Et enfin, le pompon, la morale politique. Le summum de l’hypocrisie de gauche. Parce qu’ils sont écœurants, les socialistes, quand ils vous assènent leur morale sucrée, leur France digne et fière, alors qu’ils se tamponnent le coquillard de "ce pays", comme ils disent, qu’ils sont prêts à toutes les compromissions pour gagner des élections, qu’ils n’hésitent pas à salir en toutes occasions le président de la France, comme si Nicolas Sarkozy, quoi qu’on pense de son action, était un usurpateur, leurs mensonges impudiques sur les « mesures pour les riches » et l’antienne « ami des riches », eux qui sont plutôt plus riches que leurs adversaires de droite, et leur manipulation cynique des extrêmes, de gauche ou de droite.
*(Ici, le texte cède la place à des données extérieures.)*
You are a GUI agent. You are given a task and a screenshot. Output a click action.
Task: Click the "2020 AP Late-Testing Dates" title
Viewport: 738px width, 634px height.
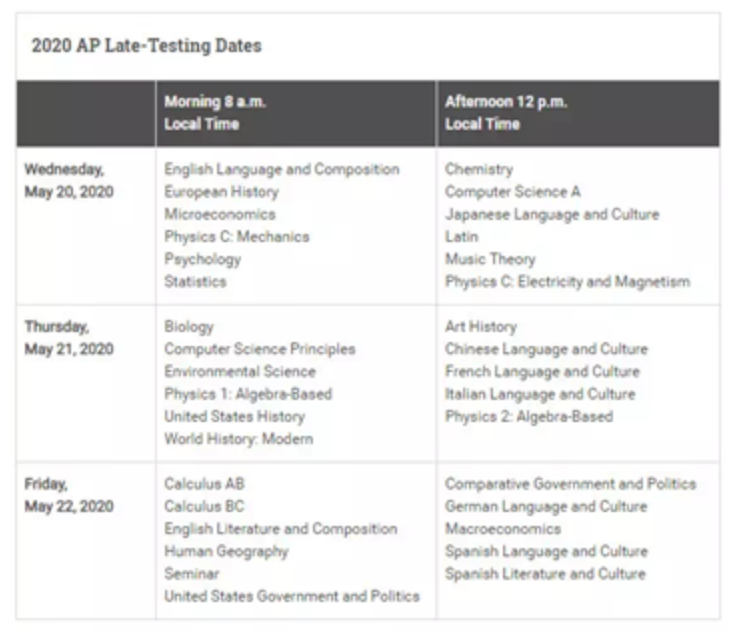(x=146, y=46)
La Droite, elle, au moins, n’en fait pas une religion, de la morale…

N’en jetons plus ! La cour est pleine. En tous cas, si c’est Hollande qui gagne, je fais comme Yannick Noah. Je me casse aux States, avec tout mon pognon. Et si Liliane Bettencourt, dont j’ai appris qu’elle souhaitait quitter la France, veut que je l’emmène avec moi, ce sera avec plaisir, surtout si on me nomme son tuteur.